If you follow Vanderbilt sports, you know the pure surge of joy that radiated off this campus the night of October 5th. You remember the procession of students that carried the goalpost like it was the holy crucifix. You commemorate the time when you could look at your fellow Commodore, half-shitfaced on Broadway, and yell, “WE BEAT BAMA.” 480 hours later, it still doesn’t feel real.
Yes, Vanderbilt is now a football school. The passion our students have for the ole’ pigskin is truly inspirational. We care. Could this have been our downfall?
There was a palpable sense of excitement in the heart of every student as they awaited to claim their ticket for the upcoming Texas v. Vandy football game. Then, Tuesday, October 22nd, the dreaded email dropped: NEW STUDENT TICKET AND ENTRY PROCESS FOR VANDERBILT FOOTBALL VS TEXAS! Campus broke into anarchy.
The rat race to claim those coveted tickets began, like a sick version of Charlie and the Chocolate Factory. Disdain for students who could claim their tickets early boiled — which is so unfair to HOD majors. Finally, on October 25th at 10:00 am, hoards of students flooded the queue. Swiftie Ticketmaster sales got nothing on Vandy.
Every student held their breath as they watched the sad little stick figure guy float across the green bar like a sad procession line. Eyes glued to the screen, students waited for the moment they could take what was owed to them. Then it ended as quickly as it began…
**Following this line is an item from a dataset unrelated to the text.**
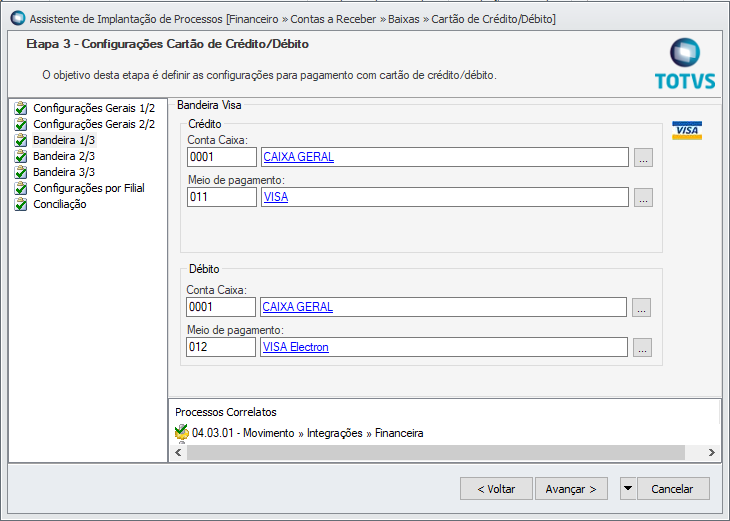Viewport: 730px width, 521px height.
Task: Open lookup for Crédito Meio de pagamento
Action: (643, 198)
“10:08 AM CT: All student tickets have been claimed for the Texas football game.”
We all face tragedies in life: a parent falls ill, we lose a friend, our pet dies, but nothing hurts more than not getting a ticket to the Vandy v. Texas game. There’s a hole in my heart in the shape of an Apple wallet ticket.
Then, GroupMe messages appeared, illuminating my phone like firecrackers: “I’m selling my ticket for $100”, “FOOTBALL TICKET $350,” “DM me for ticket <3.” These crafty salesmen came in like tigers ready to pounce on their prey. Such a tacky display of capitalism would have made even Cornelius Vanderbilt proud. Amid these back-door deals and grief counseling, something well-known to Vanderbilt Football was in the air that day: detestation. We hated. Everyone saw it coming, especially me. When push comes to shove, I will throw a motherfucker in the dirt if it means I can plant my ass in section P and part of Q.
So wherever you are tomorrow at 3:15 pm, remember to hate—I heard it does wonders for the skin. Whether it’s Texas or the dumbass in your 9:05 am class that got a ticket before you, I implore you to be petty. Anchor down!